**PROBLEM REQUIREMENTS**
Please copy the stretch of the data from the line containing "The image size is (473, 1024)." through the end of the data, both ends included, word for word. Leave the pictures out of your answer.

**DATA SUPPLIED**
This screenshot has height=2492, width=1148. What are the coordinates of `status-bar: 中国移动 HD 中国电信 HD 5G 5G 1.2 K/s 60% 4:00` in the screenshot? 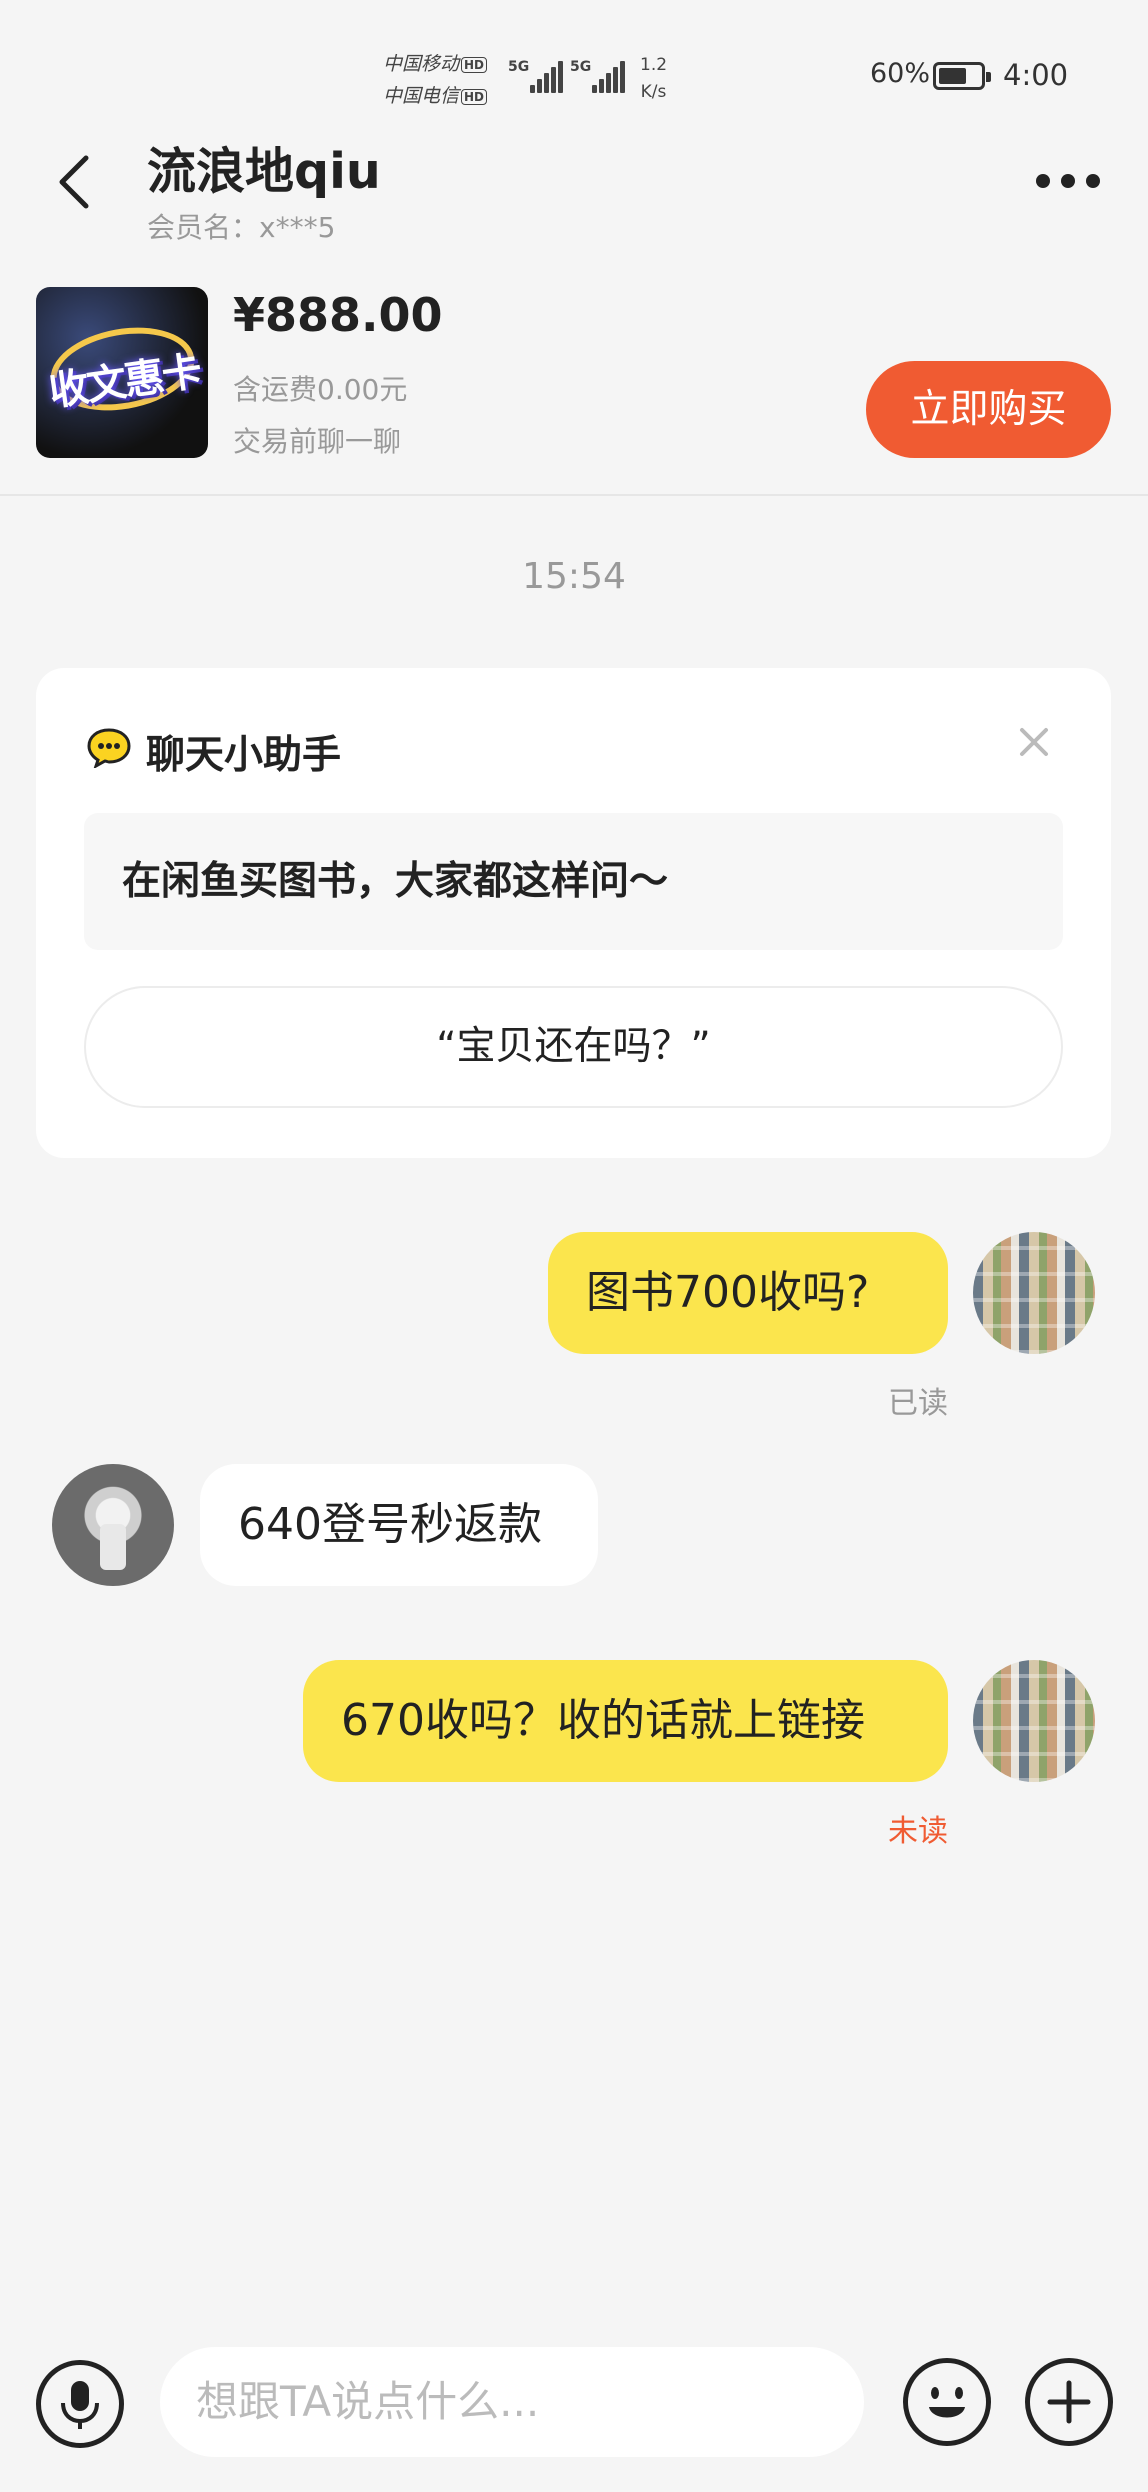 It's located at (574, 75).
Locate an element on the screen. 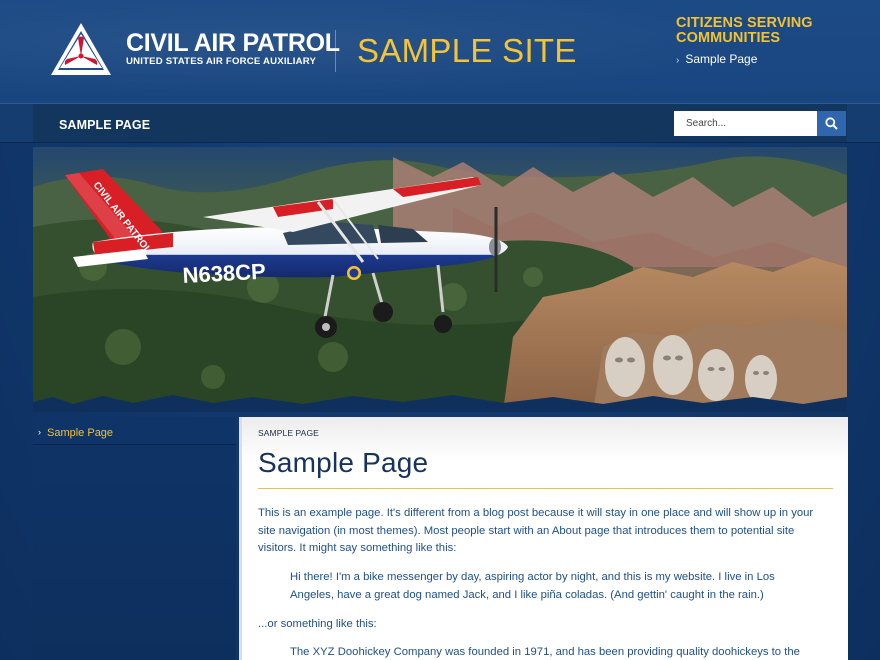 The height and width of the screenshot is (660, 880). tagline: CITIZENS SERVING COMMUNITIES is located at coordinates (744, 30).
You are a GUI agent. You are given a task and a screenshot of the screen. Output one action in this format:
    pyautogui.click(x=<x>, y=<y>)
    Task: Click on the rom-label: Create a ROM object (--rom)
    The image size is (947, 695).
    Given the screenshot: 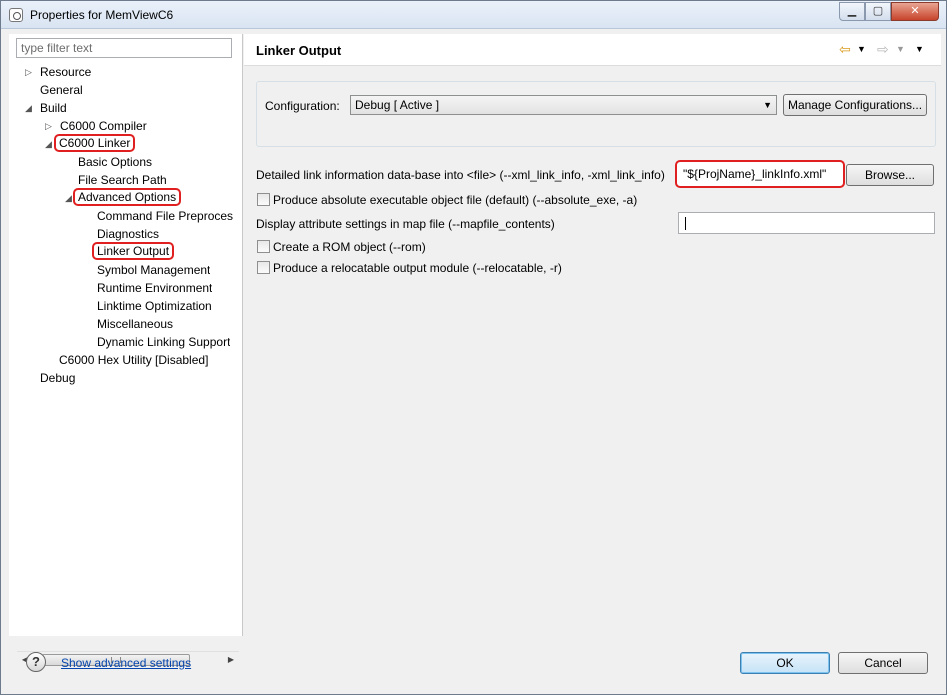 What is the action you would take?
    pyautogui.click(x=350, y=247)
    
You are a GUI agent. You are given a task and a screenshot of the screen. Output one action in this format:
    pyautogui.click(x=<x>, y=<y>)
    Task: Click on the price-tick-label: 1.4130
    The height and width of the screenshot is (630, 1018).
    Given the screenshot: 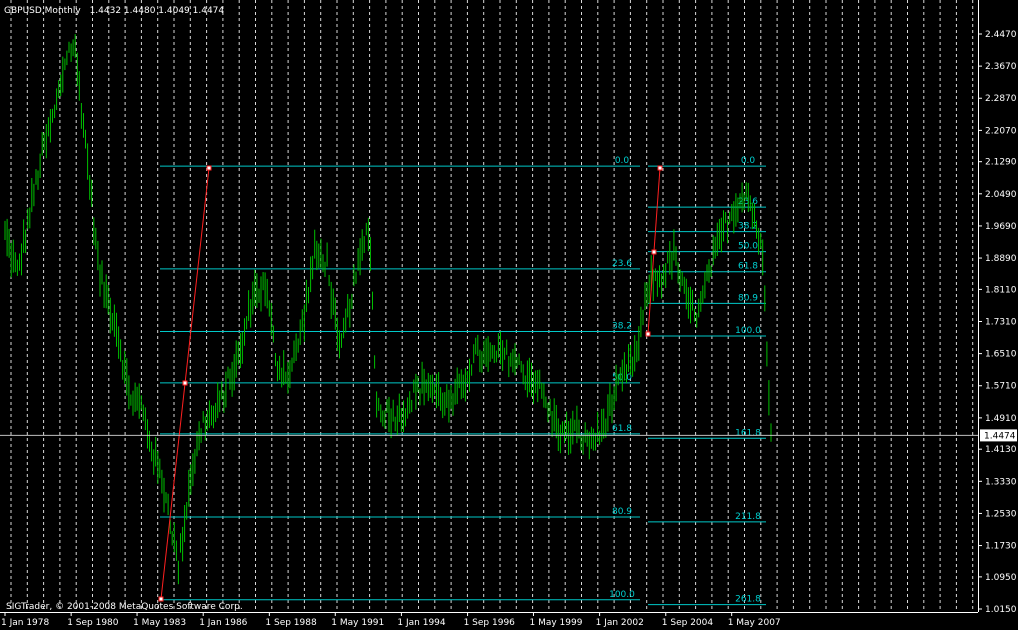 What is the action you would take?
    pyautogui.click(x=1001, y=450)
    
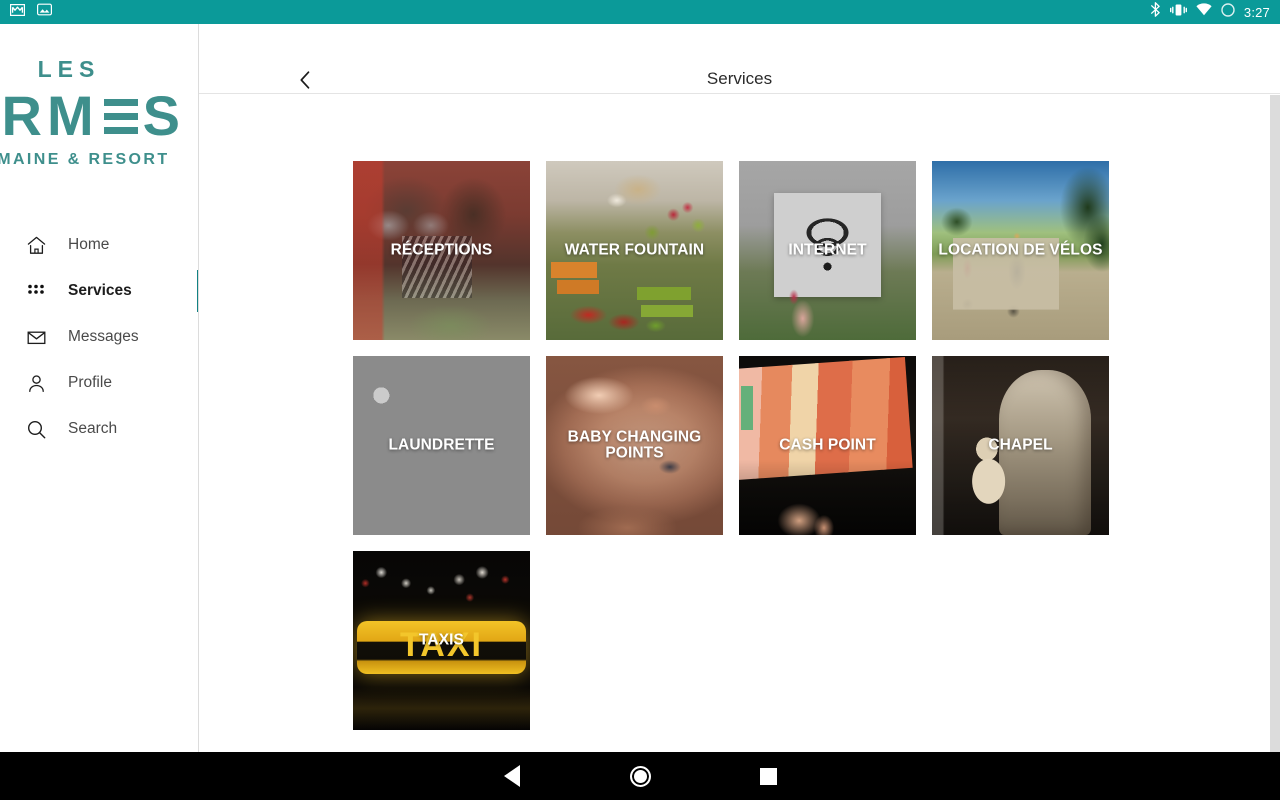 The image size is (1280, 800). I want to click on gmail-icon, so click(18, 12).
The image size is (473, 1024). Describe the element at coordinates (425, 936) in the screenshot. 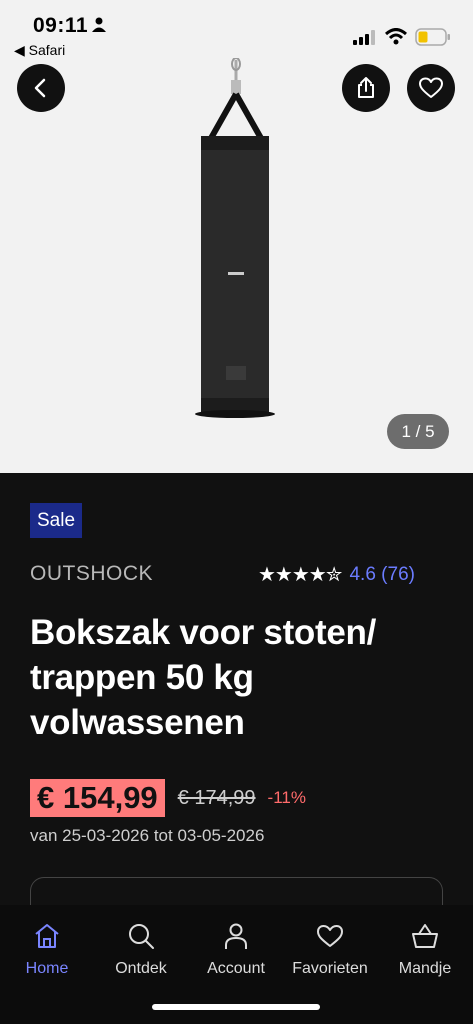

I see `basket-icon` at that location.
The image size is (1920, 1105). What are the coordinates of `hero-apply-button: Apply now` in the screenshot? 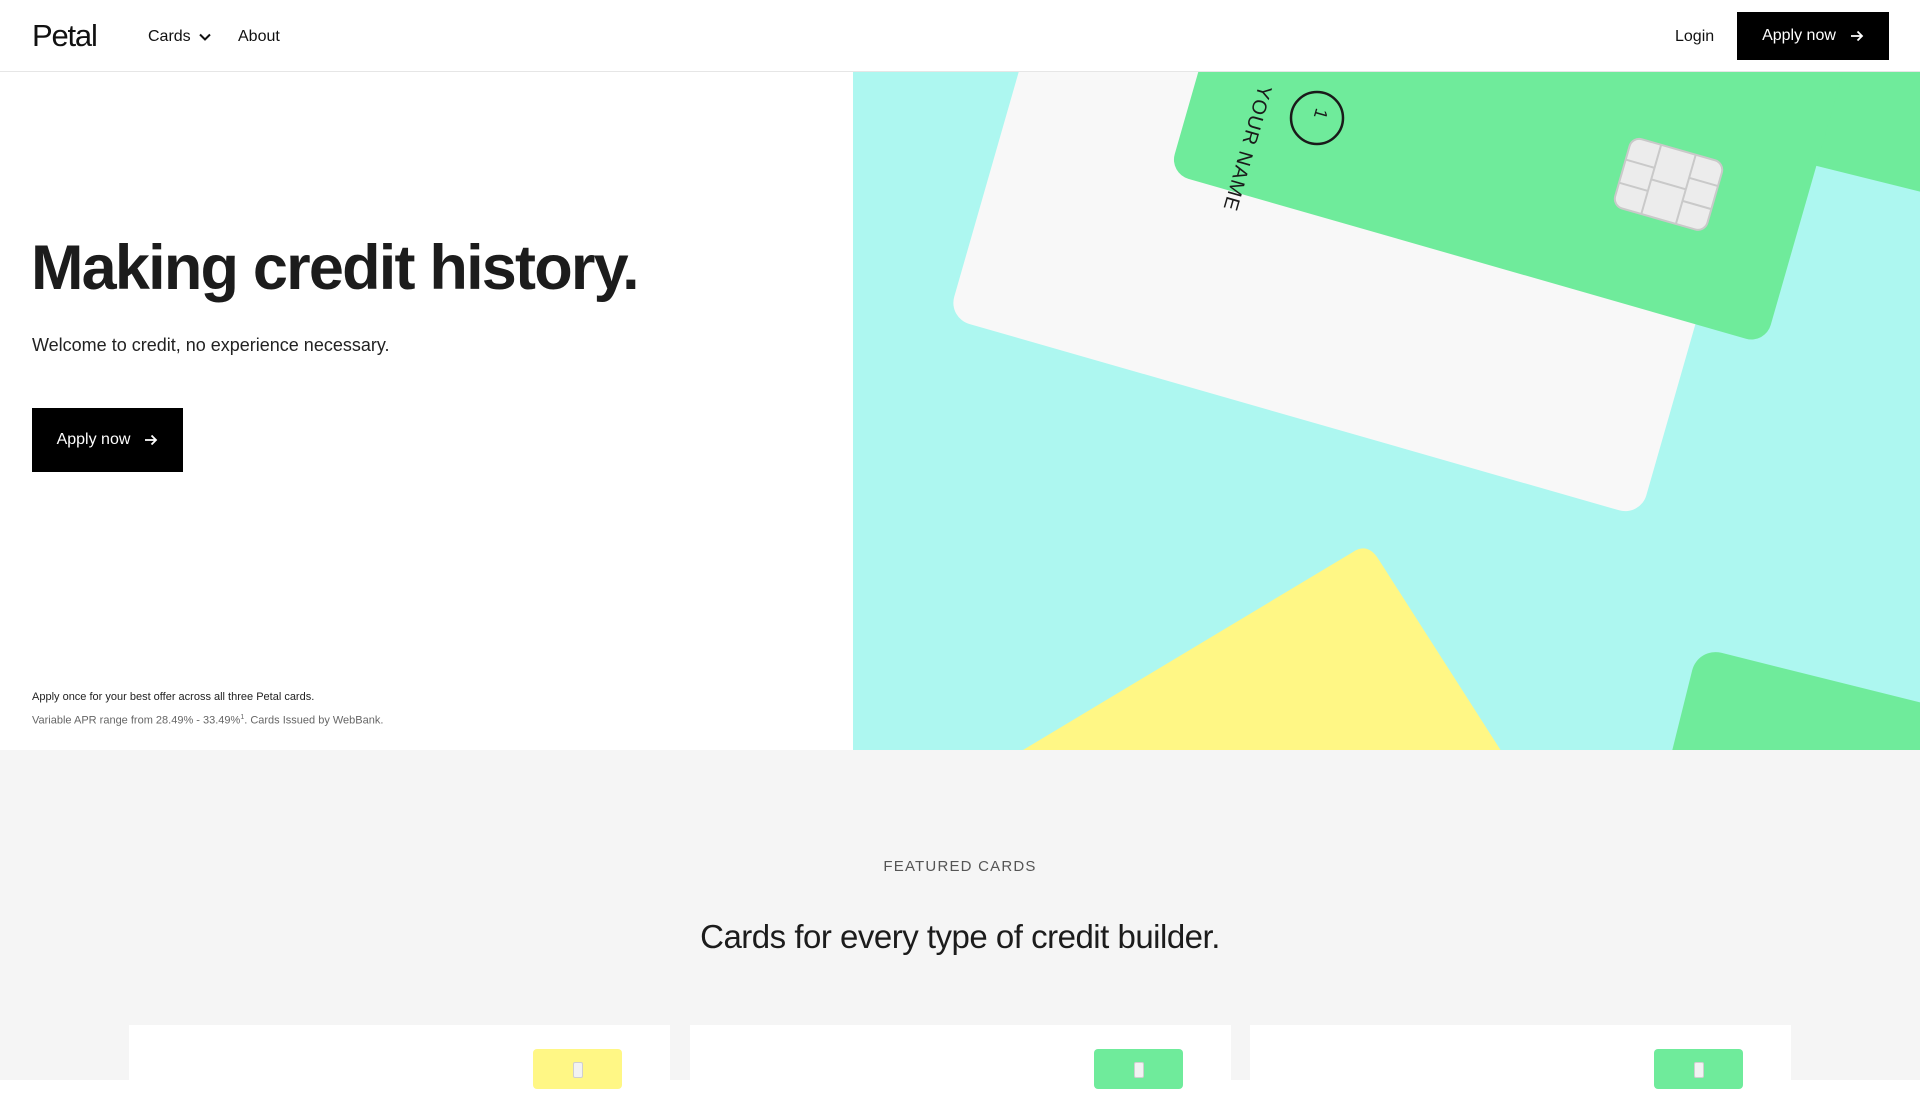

**ANSWER FOR THE TASK**
The image size is (473, 1024). Describe the element at coordinates (425, 936) in the screenshot. 

I see `basket-icon` at that location.
The image size is (1920, 1105). What are the coordinates of `hero-apply-button: Apply now` in the screenshot? 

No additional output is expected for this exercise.